Lidar com o enigma mais profundo da existência humana não é uma questão lógica/objetiva. Estamos trilhando sobre areia - e diga-se de passagem: areia movediça. Penso que é melhor trilhar sobre terreno inseguro (este nos dará dinamismo e atualizações), do que sobre terreno sólido (este nos fará sedentários e seguros em convicções imutáveis). Lembra daquela frase: "tudo que é sólido se desmancha no ar"? pois é, gosto dela, principalmente quando lhe dou roupagem teológica. Parafraseando-a "todo conceito que é sólido se desmancha no espírito".

Confesso que meu contato com teólogos liberais em nada diminuiu minha fé, pelo contrário: me vejo agora com uma fé mais madura e diferente daquela que antes nutria. Uma fé muito mais forte no Deus de toda Graça em sua manifestação em carne: Jesus Cristo.

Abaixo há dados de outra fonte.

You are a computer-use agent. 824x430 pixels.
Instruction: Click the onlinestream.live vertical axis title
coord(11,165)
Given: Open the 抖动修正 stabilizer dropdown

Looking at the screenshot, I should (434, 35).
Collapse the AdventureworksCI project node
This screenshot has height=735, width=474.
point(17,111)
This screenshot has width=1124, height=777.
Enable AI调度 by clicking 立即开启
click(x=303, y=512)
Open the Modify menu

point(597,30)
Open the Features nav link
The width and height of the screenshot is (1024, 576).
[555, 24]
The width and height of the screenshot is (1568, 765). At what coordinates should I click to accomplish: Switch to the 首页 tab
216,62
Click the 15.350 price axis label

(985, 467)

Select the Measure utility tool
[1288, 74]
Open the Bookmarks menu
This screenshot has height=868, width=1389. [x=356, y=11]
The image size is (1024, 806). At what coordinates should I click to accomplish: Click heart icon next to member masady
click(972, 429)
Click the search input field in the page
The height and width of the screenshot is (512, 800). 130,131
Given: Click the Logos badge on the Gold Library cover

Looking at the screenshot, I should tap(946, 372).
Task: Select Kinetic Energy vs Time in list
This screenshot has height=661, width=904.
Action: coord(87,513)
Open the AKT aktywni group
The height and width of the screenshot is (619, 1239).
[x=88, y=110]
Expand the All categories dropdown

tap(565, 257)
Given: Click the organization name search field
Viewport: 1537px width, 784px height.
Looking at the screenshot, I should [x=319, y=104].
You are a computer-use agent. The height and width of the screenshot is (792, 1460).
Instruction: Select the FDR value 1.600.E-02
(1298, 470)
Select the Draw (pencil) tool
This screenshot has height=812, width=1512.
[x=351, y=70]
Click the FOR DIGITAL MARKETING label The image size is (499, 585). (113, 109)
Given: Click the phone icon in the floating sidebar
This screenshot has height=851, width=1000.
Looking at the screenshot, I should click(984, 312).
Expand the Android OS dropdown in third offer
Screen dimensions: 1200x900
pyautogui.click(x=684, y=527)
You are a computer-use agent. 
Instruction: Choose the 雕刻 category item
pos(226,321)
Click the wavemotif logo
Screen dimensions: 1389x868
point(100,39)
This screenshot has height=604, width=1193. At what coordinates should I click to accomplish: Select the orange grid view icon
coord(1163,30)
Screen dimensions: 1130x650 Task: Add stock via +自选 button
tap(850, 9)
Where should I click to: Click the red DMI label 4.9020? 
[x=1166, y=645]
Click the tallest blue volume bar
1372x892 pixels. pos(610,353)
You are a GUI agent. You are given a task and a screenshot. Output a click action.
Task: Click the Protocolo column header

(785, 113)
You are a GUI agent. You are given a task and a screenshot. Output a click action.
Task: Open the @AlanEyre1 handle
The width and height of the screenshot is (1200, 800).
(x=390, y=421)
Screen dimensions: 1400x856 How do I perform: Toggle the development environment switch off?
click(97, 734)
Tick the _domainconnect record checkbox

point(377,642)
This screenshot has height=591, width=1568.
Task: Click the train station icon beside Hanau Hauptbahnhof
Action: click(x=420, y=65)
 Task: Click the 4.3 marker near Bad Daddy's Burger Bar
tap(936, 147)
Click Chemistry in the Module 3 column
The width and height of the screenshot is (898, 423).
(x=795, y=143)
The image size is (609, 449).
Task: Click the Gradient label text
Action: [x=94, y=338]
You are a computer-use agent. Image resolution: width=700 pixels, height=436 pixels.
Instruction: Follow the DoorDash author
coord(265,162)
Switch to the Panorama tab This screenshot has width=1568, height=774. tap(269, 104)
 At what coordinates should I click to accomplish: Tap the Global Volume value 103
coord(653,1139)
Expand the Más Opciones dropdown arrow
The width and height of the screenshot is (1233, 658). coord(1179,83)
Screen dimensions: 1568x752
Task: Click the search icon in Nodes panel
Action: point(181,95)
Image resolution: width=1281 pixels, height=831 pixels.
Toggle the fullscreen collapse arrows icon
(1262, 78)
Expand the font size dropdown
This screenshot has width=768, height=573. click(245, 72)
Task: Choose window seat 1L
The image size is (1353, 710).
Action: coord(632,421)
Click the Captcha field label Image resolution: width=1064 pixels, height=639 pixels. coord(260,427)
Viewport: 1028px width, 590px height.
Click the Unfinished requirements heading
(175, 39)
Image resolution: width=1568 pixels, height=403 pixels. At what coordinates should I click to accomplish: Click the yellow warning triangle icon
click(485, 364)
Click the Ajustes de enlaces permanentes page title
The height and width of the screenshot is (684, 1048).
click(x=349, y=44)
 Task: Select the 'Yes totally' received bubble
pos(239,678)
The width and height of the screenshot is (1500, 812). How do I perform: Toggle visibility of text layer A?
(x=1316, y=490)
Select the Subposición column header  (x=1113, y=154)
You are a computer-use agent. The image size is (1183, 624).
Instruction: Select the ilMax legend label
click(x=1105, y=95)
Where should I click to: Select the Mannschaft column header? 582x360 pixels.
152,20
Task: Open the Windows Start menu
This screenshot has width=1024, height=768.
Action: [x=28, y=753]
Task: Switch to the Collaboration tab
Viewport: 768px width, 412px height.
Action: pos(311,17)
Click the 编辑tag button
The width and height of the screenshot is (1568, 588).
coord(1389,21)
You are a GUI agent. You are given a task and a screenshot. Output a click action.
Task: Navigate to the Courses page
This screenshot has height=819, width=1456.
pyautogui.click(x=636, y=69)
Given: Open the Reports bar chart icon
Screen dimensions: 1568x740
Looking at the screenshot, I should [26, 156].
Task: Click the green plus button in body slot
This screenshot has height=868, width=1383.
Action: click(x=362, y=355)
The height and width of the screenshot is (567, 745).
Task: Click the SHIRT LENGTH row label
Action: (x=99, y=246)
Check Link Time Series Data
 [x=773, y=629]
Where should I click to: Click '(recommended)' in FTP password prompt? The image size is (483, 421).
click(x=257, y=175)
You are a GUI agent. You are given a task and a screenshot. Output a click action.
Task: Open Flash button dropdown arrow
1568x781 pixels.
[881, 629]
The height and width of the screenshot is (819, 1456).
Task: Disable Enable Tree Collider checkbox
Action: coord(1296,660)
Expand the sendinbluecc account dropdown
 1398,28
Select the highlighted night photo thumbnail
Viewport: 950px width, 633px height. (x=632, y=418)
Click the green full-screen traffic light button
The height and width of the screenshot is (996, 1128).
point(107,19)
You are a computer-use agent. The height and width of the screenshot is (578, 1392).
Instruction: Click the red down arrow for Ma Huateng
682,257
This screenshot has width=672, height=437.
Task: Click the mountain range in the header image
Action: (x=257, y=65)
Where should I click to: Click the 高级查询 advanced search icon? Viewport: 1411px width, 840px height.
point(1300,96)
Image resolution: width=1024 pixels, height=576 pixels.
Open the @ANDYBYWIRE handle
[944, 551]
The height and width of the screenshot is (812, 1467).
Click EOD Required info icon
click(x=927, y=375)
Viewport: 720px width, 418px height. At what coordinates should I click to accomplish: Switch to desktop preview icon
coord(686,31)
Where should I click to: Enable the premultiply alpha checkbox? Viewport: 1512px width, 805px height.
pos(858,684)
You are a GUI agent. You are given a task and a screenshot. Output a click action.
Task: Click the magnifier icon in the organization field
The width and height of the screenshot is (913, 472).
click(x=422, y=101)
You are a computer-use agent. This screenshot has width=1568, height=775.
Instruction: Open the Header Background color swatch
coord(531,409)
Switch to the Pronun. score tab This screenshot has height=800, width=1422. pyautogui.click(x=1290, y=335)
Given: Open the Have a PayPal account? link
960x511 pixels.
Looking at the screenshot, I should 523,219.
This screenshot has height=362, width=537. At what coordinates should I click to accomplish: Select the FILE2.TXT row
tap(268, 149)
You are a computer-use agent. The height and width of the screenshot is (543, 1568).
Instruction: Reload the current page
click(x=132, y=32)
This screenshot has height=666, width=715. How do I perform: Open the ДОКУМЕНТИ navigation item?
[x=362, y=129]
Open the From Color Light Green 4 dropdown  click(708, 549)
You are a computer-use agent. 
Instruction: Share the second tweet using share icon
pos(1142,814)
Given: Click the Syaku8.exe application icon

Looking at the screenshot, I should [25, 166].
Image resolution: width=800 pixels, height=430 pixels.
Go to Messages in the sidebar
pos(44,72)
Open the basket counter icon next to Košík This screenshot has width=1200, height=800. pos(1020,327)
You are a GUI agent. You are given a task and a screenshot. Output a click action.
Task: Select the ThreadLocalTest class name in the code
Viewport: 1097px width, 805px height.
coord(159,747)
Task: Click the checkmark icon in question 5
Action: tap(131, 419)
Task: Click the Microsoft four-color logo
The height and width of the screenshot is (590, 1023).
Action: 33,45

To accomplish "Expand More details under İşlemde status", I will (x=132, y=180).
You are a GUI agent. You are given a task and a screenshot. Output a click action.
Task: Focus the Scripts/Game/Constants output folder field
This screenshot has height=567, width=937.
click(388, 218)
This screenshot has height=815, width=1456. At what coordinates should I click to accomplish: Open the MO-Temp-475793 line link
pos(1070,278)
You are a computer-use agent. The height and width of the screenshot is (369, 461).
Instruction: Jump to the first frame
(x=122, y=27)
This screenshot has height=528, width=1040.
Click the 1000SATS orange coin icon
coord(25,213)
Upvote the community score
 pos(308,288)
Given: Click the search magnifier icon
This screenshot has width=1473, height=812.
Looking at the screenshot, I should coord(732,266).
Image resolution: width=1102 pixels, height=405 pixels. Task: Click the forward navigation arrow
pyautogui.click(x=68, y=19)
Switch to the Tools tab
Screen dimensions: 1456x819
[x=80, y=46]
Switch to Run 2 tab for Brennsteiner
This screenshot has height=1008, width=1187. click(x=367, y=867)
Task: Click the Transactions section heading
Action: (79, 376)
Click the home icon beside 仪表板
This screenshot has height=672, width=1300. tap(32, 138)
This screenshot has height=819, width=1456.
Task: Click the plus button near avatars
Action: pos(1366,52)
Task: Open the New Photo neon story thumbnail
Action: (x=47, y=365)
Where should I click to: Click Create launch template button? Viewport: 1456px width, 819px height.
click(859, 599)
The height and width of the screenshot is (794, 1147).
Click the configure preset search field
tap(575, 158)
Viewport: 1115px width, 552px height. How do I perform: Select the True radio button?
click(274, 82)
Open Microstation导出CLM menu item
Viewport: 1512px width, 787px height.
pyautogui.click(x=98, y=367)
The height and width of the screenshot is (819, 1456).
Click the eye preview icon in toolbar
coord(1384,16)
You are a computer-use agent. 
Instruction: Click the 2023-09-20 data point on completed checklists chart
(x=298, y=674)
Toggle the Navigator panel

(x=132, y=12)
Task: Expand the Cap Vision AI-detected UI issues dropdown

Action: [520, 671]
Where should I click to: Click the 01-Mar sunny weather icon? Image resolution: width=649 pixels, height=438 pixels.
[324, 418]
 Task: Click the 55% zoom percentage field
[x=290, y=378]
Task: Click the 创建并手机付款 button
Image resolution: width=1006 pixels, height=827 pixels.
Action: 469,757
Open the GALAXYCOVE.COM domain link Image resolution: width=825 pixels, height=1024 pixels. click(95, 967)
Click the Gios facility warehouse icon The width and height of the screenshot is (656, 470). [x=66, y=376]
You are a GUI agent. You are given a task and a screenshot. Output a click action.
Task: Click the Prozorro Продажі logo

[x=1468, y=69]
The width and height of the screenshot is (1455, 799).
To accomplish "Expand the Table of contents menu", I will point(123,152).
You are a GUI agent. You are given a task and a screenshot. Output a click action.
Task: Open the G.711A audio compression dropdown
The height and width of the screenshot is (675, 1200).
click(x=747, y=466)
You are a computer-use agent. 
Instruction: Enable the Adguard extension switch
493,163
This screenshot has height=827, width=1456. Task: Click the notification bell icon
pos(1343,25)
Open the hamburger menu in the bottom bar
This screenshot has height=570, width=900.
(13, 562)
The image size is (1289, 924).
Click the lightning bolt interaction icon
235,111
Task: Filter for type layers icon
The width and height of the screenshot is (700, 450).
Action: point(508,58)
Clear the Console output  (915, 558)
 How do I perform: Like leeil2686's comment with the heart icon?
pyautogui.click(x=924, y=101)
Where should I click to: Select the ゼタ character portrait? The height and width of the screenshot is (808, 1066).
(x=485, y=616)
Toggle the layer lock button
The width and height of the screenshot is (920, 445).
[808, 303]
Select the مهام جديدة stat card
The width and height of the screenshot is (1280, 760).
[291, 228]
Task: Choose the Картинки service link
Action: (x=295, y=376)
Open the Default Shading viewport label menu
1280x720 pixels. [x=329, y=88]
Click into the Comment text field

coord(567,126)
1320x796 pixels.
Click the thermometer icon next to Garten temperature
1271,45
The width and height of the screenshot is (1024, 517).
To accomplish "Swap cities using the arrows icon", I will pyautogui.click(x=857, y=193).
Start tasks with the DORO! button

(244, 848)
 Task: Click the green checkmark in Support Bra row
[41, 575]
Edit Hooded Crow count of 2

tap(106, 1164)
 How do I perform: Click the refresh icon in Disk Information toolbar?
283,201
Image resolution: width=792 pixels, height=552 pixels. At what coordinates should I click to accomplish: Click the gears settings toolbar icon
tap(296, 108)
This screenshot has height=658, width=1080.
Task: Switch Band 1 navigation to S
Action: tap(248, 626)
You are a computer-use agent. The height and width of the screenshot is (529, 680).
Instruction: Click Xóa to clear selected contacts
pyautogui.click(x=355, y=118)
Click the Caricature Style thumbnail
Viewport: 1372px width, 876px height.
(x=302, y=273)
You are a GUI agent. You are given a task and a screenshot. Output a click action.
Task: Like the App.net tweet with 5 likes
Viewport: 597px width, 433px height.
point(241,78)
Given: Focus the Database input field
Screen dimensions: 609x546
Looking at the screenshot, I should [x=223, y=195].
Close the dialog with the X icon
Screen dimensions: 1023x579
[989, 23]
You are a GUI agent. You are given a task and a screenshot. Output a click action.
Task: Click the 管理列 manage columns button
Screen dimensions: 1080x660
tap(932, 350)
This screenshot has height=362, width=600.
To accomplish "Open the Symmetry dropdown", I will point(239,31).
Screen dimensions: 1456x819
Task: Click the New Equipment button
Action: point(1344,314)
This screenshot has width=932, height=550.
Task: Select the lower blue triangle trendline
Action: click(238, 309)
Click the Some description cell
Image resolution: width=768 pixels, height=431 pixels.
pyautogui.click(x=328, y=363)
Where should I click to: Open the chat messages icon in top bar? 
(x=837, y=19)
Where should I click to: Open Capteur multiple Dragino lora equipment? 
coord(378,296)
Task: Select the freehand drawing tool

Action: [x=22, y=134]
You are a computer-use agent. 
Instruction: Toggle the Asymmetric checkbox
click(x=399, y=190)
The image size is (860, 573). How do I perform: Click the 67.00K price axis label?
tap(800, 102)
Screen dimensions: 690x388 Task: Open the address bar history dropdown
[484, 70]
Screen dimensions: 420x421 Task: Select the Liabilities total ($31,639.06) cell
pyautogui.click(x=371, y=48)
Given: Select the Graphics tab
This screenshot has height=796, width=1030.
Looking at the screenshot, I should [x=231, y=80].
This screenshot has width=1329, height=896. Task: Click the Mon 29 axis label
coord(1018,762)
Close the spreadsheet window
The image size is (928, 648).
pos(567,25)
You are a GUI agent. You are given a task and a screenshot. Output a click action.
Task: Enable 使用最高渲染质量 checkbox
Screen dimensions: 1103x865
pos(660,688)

O que penso da teologia? uma mera tentativa, e, acho que em questões teológicas, ainda estamos na caverna vislumbrando sombras e dizendo: "isto sim é o real".

Erivan

Amor como Virtude



Amor como  Lei; a Lei do amor, como se fosse uma exigência é um oxímoro. Uma ideia contradizente formulada e cristalizada pela tradição cristã. Amor não pode ser Lei ou mandamento como ordenança. Ninguém pode exigir que eu ame ou seja amado, não há lei para isso e, se houver, eu sou um fora da lei, pois não amo por obrigação mas por virtude de meu ser. Portanto, não existe algo mais contraditório que exigir que alguém ame outro alguém sem que este o faça por livre vontade.
 O mesmo pode ser dito sobre o perdão que por sua vez é uma expressão natural do amor. Pode-se exigir que se perdoe?
 Isso não consigo entender! 

Mensagem percebida

A revelação não é algo pronto que desce do Céu até nós.
Revelação é uma mensagem percebida dentro do nosso contexto sócio-cultural... Dentro dos limites tempo-espaço fora de um monopólio bíblico. A "voz" de Deus não está presa a somente uma forma de comunicação (hebreus 1.1). As vozes de Deus não estão dentro da Igreja ou na Bíblia, há vozes proféticas fora da Igreja e é preciso dar-lhe ouvidos com um discernimento apurado.